This year marks fifty years since the Stonewall Riots and the gay liberation movement launched onto the world stage, thus making the learning and embracing of gay culture that much more important. The waves of queer people that come after the AIDS crisis has been given the task of rebuilding and redefining. The AIDS crisis was more than just that. It was Death itself stalking through the community with the help of Regan doing nothing. It was going out with friends and your circle shrinking faster than you can try or even care to replenish. Where do you go after the apocalypse? The LGBT+ community was a world shut off from access by a touch of death and now on the other side, we must weave in as much life as we can.

But we can't freeze and dwell of this forever. It matters because that's where we came from, but it doesn't matter because that's not where we are anymore. We're in a time of rebirth and spring. The LGBT+ community can forge a new identity where the AIDS crisis is not the defining feature, rather a defining feature to be immortalized, mourned, and moved on from.

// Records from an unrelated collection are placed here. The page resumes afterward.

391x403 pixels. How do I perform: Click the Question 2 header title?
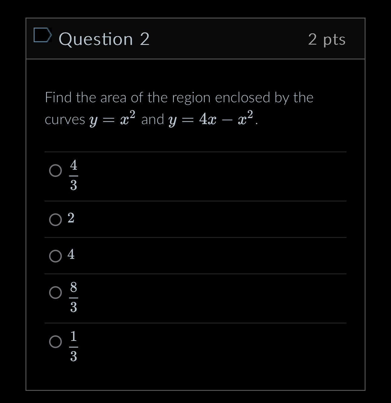coord(105,39)
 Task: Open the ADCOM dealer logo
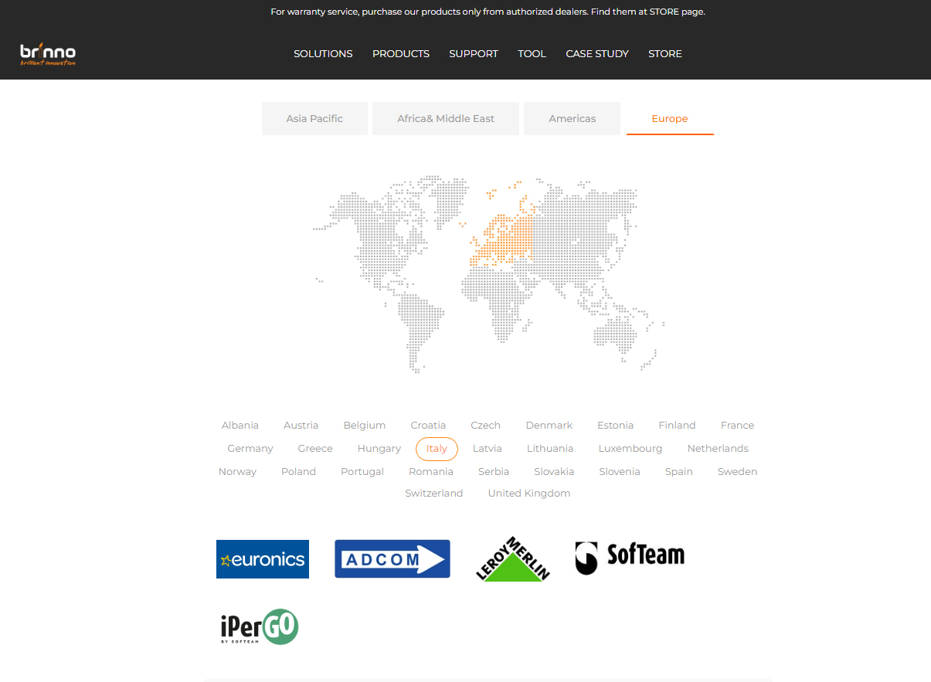click(x=392, y=559)
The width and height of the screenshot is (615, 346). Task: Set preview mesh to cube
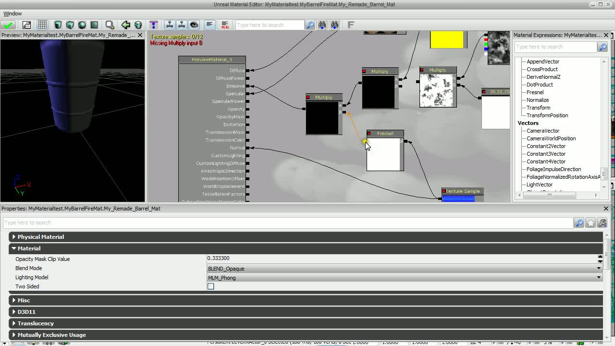tap(69, 25)
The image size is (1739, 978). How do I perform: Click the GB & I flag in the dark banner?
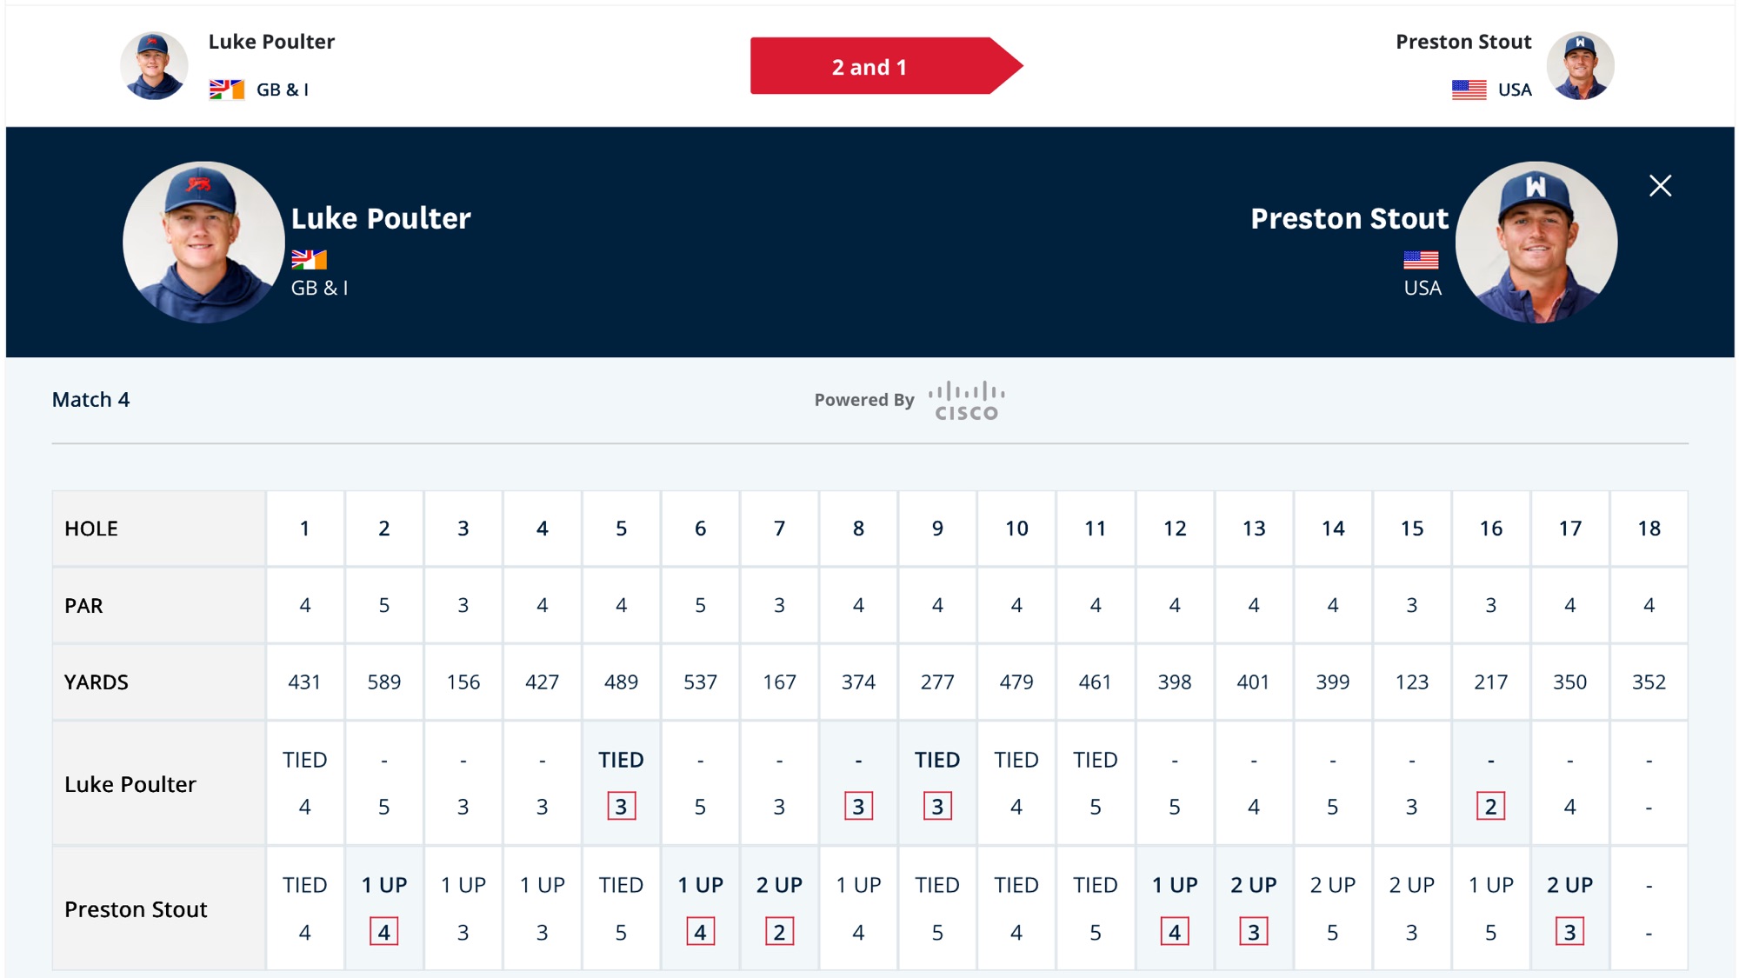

And to the question of what does it all mean? Well, it means that I'm gay and that I've learned the central lesson that all queer people should learn in middle school. It's called Pride for a reason. We have to shoulder the weight of it all and still hold our head high and we should. Pride is the LGBT+ community turning lemons into lemon squares and limoncello. The lemon squares are funeral cakes meant to mourn and be a familiar reminder of what passed, but the limoncello is the extravagant and intoxicating celebration of what is to come. This year I choose to combine the two and get drunk off funeral cakes. Something tells me that those who came before would've wanted me to celebrate.